--- START ---
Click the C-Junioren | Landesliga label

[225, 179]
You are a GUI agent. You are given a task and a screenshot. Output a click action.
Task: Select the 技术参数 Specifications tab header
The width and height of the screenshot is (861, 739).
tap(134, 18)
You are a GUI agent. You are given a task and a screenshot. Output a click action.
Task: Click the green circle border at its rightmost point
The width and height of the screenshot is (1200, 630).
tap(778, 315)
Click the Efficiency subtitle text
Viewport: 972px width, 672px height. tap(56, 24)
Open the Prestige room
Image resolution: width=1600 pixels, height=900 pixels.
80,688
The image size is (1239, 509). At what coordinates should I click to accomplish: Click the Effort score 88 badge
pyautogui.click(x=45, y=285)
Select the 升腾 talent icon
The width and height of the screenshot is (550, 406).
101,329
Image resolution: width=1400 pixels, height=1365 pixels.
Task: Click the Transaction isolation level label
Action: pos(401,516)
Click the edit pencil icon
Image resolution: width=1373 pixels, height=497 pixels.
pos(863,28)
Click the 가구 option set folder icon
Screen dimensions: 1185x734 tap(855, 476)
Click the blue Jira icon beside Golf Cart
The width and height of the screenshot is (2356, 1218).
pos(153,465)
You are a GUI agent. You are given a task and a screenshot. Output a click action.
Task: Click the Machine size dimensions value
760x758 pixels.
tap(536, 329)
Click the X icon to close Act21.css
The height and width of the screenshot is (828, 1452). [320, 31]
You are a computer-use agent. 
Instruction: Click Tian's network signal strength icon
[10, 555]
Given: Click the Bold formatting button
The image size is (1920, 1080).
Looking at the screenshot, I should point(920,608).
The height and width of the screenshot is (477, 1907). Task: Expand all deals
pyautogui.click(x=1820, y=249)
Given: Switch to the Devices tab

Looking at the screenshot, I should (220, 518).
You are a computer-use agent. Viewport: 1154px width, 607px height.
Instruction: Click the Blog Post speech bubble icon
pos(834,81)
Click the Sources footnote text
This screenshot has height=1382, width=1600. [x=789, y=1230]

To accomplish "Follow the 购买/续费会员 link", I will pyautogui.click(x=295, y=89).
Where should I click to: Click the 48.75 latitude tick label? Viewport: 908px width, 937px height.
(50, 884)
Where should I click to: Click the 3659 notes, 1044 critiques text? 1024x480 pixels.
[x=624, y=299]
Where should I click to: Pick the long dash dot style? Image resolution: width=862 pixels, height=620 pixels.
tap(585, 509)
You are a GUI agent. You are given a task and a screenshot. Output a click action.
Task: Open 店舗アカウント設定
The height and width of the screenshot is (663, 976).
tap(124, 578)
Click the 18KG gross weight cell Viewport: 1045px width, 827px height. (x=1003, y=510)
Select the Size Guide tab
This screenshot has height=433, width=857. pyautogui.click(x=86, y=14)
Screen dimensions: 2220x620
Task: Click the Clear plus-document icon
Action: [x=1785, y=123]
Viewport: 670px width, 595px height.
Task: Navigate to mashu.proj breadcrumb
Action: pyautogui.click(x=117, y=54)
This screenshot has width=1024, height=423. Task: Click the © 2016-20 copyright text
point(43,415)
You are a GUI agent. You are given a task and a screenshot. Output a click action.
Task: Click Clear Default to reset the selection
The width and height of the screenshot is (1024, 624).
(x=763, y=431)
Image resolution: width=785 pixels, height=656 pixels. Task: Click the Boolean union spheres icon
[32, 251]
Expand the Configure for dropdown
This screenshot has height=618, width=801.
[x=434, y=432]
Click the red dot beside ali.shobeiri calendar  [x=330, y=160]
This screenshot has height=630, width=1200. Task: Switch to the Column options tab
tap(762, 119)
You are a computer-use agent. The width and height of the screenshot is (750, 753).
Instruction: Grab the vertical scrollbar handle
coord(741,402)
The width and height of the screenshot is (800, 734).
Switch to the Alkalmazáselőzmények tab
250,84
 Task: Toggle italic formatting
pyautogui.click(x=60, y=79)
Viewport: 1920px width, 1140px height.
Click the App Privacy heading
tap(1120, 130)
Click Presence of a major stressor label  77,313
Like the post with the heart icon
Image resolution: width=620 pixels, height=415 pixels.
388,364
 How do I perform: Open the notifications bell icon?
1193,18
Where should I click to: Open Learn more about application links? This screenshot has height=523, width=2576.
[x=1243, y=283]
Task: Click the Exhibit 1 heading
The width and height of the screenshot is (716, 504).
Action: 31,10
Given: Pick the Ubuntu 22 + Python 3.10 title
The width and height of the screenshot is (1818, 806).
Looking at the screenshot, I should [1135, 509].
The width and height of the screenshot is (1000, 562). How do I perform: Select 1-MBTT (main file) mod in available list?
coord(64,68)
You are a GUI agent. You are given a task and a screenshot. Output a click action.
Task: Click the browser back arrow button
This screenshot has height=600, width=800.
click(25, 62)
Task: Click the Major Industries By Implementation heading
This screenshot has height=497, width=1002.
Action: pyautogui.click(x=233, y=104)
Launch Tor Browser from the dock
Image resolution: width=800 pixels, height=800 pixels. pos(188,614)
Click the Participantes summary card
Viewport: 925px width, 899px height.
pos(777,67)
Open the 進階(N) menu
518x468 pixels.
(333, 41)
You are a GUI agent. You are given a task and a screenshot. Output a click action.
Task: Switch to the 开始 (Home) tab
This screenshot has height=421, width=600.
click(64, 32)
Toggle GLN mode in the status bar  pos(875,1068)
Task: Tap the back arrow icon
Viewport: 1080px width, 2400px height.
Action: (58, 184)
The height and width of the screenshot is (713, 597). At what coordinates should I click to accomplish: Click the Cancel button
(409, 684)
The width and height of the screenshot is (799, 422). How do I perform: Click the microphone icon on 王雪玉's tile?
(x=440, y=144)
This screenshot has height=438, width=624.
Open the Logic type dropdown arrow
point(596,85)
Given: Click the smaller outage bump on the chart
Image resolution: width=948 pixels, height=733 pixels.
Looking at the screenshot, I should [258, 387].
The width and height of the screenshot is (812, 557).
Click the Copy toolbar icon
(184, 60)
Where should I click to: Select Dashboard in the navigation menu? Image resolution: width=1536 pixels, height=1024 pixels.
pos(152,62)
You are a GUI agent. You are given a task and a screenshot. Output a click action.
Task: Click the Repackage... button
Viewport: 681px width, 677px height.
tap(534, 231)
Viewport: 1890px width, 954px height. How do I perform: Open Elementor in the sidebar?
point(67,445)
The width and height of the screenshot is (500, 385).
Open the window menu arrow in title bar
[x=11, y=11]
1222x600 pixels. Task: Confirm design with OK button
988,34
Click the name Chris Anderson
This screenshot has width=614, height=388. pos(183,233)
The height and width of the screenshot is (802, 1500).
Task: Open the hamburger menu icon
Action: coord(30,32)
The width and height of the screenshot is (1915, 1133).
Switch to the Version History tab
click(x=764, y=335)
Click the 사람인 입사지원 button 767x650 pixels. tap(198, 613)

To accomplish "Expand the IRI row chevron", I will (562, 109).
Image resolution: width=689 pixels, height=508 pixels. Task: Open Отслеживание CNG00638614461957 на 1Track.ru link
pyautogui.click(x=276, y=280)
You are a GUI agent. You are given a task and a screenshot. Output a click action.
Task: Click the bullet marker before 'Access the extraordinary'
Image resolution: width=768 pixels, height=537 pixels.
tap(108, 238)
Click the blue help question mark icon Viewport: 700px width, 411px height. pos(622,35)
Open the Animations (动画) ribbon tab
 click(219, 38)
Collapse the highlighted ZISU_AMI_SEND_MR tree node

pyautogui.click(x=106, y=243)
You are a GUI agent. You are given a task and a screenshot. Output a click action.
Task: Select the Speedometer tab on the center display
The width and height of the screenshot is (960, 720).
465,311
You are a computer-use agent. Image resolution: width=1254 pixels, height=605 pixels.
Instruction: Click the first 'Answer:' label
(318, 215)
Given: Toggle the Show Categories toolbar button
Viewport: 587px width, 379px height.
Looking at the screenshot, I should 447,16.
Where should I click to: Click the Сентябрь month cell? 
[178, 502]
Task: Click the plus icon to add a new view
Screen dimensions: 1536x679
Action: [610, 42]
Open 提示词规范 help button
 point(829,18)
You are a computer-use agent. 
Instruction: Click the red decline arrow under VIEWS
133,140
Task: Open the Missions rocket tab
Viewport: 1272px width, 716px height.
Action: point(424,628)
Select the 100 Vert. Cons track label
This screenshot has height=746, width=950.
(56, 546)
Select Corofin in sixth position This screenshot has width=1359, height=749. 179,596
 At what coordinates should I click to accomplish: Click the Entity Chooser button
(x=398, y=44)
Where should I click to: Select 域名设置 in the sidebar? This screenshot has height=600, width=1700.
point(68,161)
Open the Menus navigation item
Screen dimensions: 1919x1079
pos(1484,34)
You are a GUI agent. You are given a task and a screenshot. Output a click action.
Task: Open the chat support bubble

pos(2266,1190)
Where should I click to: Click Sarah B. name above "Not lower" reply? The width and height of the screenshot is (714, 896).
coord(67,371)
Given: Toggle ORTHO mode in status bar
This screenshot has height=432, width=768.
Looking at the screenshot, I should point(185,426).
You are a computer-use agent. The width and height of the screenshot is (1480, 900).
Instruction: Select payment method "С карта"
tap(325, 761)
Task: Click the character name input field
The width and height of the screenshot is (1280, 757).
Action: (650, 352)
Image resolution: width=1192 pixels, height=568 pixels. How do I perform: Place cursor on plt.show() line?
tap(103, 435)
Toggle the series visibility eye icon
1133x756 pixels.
--- END ---
Go through the entries and return each line where the word "mode" occurs.

_Result_
Toggle GLN mode in the status bar  pos(875,1068)
Given: Toggle ORTHO mode in status bar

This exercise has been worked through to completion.